◆ THE INPUT
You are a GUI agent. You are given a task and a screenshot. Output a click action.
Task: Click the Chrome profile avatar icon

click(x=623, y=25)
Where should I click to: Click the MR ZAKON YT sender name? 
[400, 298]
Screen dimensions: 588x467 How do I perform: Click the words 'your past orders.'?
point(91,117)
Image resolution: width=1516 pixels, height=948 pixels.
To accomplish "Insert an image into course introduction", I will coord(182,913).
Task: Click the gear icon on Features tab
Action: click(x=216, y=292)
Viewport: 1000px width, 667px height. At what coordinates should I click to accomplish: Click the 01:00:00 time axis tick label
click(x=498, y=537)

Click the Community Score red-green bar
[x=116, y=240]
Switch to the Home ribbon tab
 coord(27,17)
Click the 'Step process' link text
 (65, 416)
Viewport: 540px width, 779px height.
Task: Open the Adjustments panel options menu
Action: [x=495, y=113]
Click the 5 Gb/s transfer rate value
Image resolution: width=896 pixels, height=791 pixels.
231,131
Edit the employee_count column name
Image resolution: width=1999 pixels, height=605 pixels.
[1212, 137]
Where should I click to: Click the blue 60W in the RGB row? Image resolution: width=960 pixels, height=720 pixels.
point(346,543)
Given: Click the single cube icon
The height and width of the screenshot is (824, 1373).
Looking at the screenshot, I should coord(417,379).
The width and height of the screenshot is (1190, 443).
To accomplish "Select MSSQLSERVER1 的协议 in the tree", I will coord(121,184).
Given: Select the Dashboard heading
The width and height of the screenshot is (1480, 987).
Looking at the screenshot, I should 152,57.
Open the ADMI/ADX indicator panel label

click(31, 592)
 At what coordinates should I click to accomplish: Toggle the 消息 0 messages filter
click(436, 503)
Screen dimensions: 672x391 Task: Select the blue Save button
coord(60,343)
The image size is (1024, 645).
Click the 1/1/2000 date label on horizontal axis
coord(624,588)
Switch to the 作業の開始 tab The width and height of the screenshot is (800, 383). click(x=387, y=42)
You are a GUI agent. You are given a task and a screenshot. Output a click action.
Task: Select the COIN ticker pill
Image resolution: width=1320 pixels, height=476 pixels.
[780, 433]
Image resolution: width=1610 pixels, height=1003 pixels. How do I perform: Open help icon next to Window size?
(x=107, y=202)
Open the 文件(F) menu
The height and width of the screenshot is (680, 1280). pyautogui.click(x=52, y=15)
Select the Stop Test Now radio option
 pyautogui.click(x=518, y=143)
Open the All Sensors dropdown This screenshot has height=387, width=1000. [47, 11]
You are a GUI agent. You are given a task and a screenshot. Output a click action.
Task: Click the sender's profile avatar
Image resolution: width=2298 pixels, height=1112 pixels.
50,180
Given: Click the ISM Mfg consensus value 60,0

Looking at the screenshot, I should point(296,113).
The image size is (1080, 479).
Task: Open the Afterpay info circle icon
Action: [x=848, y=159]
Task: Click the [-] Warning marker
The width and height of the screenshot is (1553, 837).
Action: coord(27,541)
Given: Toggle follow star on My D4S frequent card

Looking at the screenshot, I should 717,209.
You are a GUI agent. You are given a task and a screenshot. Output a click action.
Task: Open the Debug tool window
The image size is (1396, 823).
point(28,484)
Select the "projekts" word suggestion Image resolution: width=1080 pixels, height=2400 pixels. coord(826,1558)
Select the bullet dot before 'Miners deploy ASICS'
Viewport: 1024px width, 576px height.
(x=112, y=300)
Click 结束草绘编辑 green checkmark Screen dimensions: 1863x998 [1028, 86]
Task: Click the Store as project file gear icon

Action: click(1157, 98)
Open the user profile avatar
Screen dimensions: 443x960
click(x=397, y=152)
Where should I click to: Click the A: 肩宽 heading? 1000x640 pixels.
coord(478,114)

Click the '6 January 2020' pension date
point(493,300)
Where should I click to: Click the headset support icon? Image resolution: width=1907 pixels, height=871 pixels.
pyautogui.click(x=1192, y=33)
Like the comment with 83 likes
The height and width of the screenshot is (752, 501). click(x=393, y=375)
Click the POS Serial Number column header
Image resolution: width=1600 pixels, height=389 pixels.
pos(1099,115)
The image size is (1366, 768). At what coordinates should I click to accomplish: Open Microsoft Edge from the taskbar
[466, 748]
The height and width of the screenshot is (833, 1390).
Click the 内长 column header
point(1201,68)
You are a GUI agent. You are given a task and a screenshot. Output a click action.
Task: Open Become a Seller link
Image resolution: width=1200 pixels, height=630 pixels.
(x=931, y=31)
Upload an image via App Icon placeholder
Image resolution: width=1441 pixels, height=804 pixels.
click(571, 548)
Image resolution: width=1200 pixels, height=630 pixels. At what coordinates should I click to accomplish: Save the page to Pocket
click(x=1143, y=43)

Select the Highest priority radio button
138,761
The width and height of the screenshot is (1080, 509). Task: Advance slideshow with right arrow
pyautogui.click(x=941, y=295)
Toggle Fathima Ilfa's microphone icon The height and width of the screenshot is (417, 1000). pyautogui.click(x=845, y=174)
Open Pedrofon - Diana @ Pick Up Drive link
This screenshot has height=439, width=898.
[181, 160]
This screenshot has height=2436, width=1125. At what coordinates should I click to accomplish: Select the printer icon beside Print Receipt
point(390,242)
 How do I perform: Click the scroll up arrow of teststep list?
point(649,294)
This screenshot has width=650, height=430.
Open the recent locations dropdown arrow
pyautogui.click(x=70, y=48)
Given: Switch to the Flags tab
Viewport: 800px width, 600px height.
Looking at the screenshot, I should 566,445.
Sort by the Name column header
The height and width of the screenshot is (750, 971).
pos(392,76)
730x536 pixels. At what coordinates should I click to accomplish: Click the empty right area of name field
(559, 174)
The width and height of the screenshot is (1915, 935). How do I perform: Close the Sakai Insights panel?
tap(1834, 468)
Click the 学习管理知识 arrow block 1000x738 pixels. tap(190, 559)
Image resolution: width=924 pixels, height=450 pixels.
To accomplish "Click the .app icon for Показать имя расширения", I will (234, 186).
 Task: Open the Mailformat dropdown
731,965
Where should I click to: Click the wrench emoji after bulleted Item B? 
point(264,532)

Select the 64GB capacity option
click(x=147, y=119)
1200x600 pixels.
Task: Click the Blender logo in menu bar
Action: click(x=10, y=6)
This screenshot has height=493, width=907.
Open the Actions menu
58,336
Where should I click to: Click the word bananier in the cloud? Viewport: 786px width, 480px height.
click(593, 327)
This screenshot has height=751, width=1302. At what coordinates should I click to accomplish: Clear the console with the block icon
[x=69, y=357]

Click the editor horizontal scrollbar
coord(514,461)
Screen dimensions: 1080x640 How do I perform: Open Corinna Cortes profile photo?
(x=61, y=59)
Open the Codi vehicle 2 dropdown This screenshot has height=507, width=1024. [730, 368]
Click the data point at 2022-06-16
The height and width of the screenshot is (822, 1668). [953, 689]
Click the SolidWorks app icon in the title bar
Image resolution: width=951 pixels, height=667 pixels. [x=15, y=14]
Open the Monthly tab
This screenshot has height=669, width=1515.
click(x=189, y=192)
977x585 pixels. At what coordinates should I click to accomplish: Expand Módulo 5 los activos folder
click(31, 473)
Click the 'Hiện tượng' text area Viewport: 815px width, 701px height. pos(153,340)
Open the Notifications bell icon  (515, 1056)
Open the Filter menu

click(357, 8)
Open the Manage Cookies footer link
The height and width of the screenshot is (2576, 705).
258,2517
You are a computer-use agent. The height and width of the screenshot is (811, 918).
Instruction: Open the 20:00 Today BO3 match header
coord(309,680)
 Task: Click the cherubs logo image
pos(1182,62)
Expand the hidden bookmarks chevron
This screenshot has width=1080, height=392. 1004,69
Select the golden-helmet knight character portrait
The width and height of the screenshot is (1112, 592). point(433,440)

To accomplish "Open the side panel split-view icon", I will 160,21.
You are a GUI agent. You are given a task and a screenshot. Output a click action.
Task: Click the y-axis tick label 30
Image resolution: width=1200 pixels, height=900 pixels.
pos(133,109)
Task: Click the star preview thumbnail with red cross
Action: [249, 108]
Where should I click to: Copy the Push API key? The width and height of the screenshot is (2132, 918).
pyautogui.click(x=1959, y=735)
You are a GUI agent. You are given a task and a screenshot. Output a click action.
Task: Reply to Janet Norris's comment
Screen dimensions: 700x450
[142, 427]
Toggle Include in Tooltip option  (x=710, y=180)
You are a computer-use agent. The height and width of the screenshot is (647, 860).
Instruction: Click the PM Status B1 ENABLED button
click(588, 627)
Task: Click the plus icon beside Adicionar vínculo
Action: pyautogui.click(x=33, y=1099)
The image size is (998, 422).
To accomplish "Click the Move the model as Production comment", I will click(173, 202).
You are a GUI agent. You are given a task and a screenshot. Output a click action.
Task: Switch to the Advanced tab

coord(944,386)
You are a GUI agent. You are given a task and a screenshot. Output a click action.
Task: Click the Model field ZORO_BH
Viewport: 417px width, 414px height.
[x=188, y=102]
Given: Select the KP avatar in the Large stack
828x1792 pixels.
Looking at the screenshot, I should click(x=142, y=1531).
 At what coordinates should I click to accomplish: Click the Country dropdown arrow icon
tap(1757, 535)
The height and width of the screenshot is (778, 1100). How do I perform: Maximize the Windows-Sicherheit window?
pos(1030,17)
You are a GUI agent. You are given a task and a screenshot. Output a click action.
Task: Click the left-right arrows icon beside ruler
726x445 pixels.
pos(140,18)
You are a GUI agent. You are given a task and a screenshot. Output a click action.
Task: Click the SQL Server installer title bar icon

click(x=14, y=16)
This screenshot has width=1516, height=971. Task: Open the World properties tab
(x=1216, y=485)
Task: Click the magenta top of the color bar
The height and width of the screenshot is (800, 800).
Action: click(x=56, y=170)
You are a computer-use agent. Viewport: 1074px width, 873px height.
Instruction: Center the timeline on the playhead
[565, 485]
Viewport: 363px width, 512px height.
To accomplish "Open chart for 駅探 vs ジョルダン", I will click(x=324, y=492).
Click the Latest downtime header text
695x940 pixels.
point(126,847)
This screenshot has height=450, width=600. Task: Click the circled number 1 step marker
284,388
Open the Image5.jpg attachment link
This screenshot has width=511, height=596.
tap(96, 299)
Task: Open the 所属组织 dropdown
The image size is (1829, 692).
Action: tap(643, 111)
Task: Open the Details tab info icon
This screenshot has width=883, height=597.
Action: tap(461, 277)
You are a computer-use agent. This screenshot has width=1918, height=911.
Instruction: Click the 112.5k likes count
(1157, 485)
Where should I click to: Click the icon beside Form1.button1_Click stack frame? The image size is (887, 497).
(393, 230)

◆ REQUIRED ACTION
Take the listing above and repeat exactly the lines from the one containing "height=2400 pixels. coord(826,1558)" through the one containing "Task: Open Become a Seller link", both included.

◆ SOLUTION
Select the "projekts" word suggestion Image resolution: width=1080 pixels, height=2400 pixels. coord(826,1558)
Select the bullet dot before 'Miners deploy ASICS'
Viewport: 1024px width, 576px height.
(x=112, y=300)
Click 结束草绘编辑 green checkmark Screen dimensions: 1863x998 [1028, 86]
Task: Click the Store as project file gear icon

Action: click(1157, 98)
Open the user profile avatar
Screen dimensions: 443x960
click(x=397, y=152)
Where should I click to: Click the A: 肩宽 heading? 1000x640 pixels.
coord(478,114)

Click the '6 January 2020' pension date
point(493,300)
Where should I click to: Click the headset support icon? Image resolution: width=1907 pixels, height=871 pixels.
pyautogui.click(x=1192, y=33)
Like the comment with 83 likes
The height and width of the screenshot is (752, 501). click(x=393, y=375)
Click the POS Serial Number column header
Image resolution: width=1600 pixels, height=389 pixels.
pos(1099,115)
The image size is (1366, 768). At what coordinates should I click to accomplish: Open Microsoft Edge from the taskbar
[466, 748]
The height and width of the screenshot is (833, 1390).
Click the 内长 column header
point(1201,68)
You are a GUI agent. You are given a task and a screenshot. Output a click action.
Task: Open Become a Seller link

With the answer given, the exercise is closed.